* **PROVIDED PASSAGE**
/---
Why Keyword Search Falls Short for Real Estate
When users say things like “close to downtown” or “lots of sunlight,” they’re expressing intent — not filters.
Traditional keyword search or SQL-based filtering often misses the mark:
- It doesn’t understand synonyms or implied meaning
- It can’t rank properties by vibe or fit
- It relies too heavily on exact field matches
We wanted a recommendation engine that thinks in ideas, not just fields. That’s why we chose semantic search with ChromaDB.
🎥 Watch Part 2: Semantic Search and RAG
📞 Want something like this? Schedule a call
How We Used ChromaDB for Semantic Search
We store all listings as vector embeddings, using OpenAI’s text-embedding-3-small model.
The file load_listings.py does the heavy lifting:
with open(config.LISTINGS_JSON_PATH, "r") as f:
listings = json.load(f)
docs = []
for listing in listings:
text = generate_property_text(listing)
doc = Document(
text=text,
metadata={
"id": listing["id"],
"price": listing["price"],
"zip": listing["zip"],
"bedrooms": listing["bedrooms"],
"bathrooms": listing["bathrooms"],
"sqft": listing["sqft"],
},
)
docs.append(doc)
chroma.add(documents=docs)
This code:
- Loads the listings
- Generates conversational summaries
- Embeds them and inserts into ChromaDB
Designing the recommend_properties Tool
When the voice agent needs to suggest homes, it calls recommend_properties().
Here’s what happens under the hood:
search_text = profile_to_text(user_profile)
search_vector = get_embedding(search_text)
results = chroma.query(
query_embeddings=[search_vector],
n_results=top_k,
where=metadata_filters,
)
\---
* **WORK TO BE COMPLETED**
In the real estate search text, shorten the paragraph that begins "We wanted a recommendation engine" into a single sentence that keeps its main facts.

* **SOURCE INFORMATION**
/---
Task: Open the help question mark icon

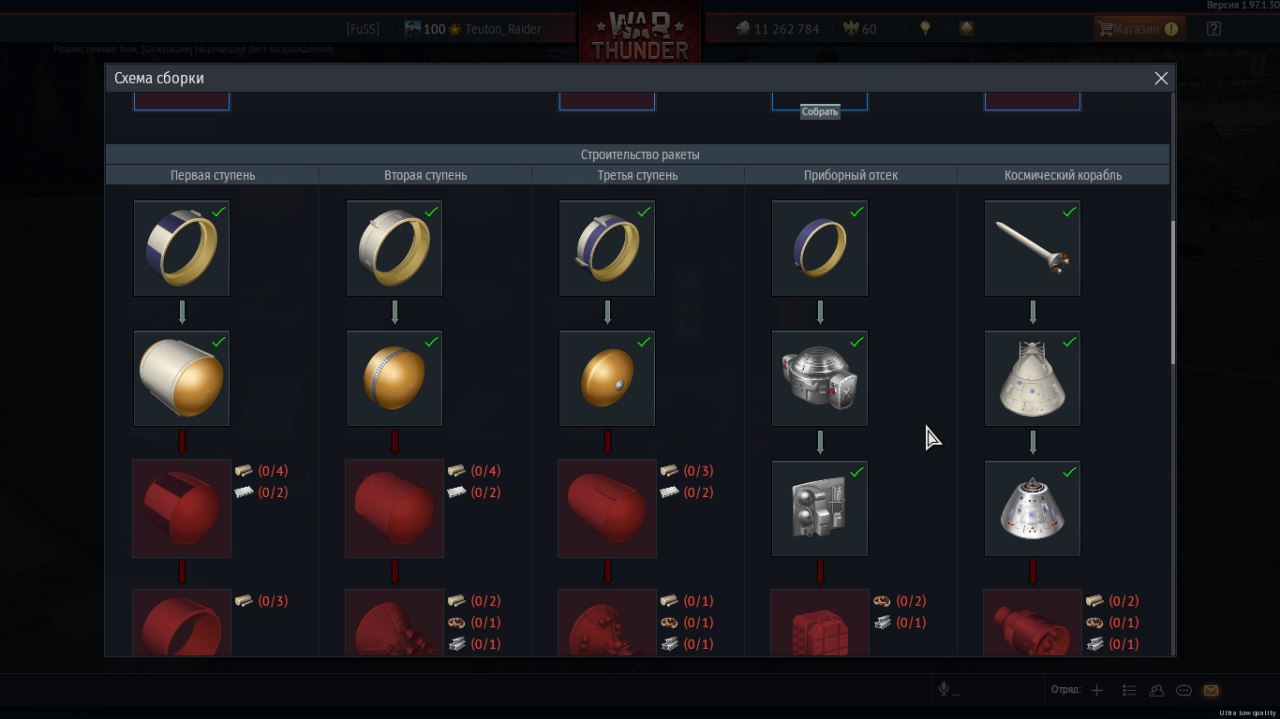Action: point(1214,29)
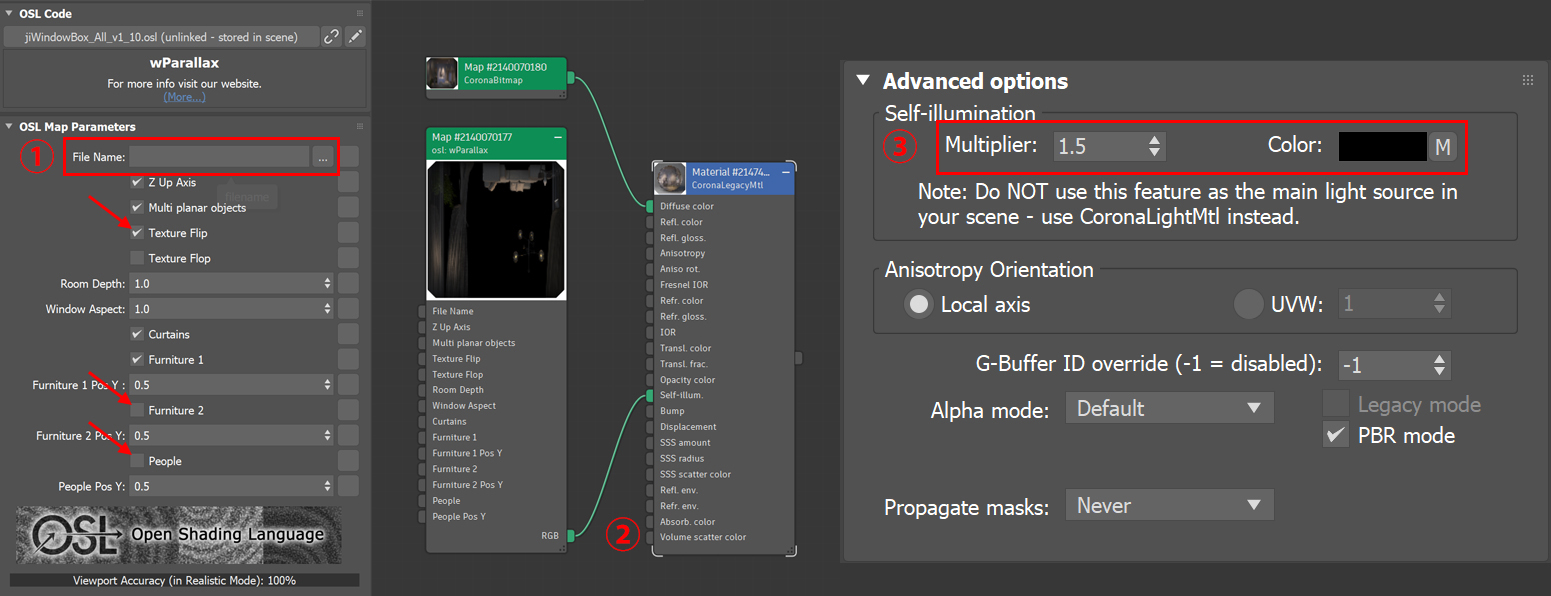Collapse the wParallax node with minus icon
Viewport: 1551px width, 596px height.
(x=558, y=136)
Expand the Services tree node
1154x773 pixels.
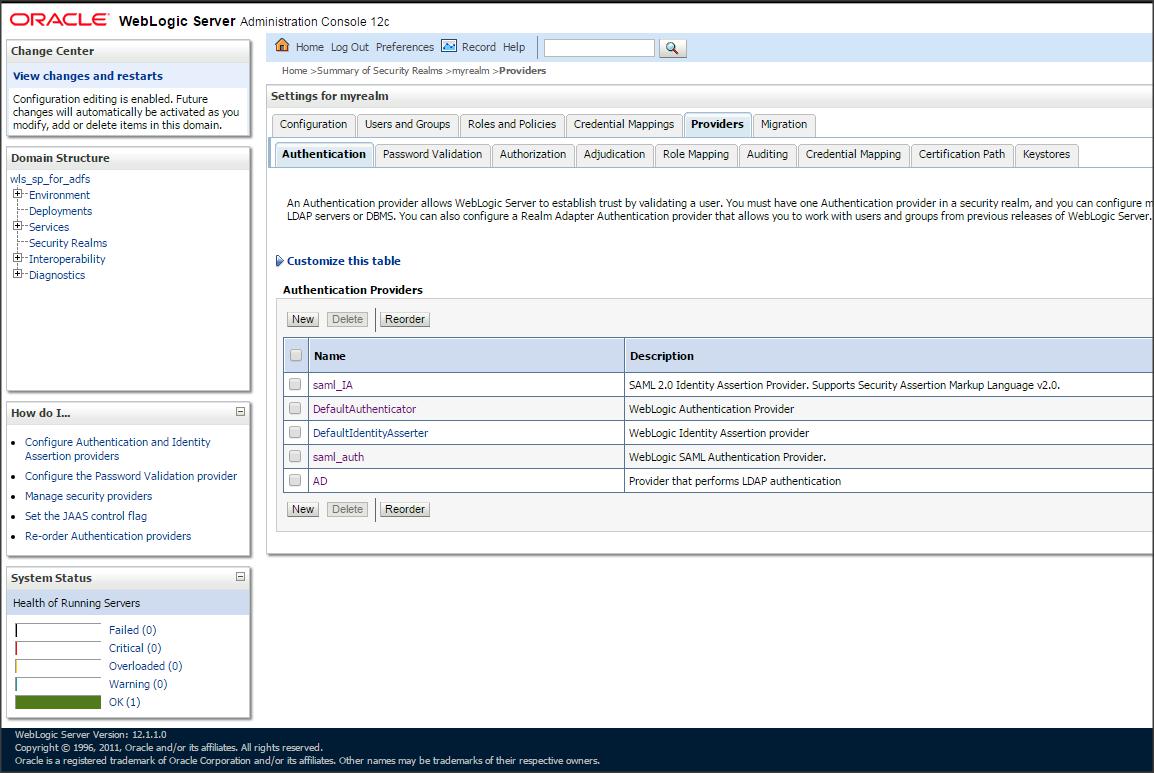pyautogui.click(x=18, y=227)
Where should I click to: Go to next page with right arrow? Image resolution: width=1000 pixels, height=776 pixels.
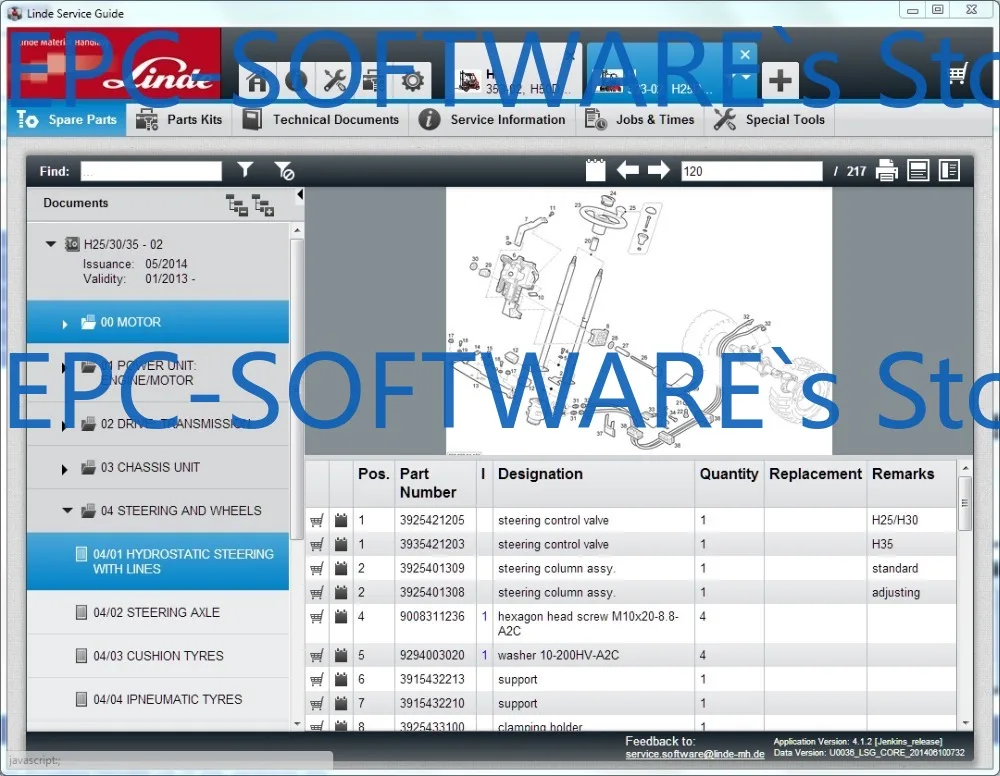click(658, 171)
\---
* **RESULT FOR THIS TASK**
They chose semantic search with ChromaDB to build a recommendation engine that works with ideas instead of only fields.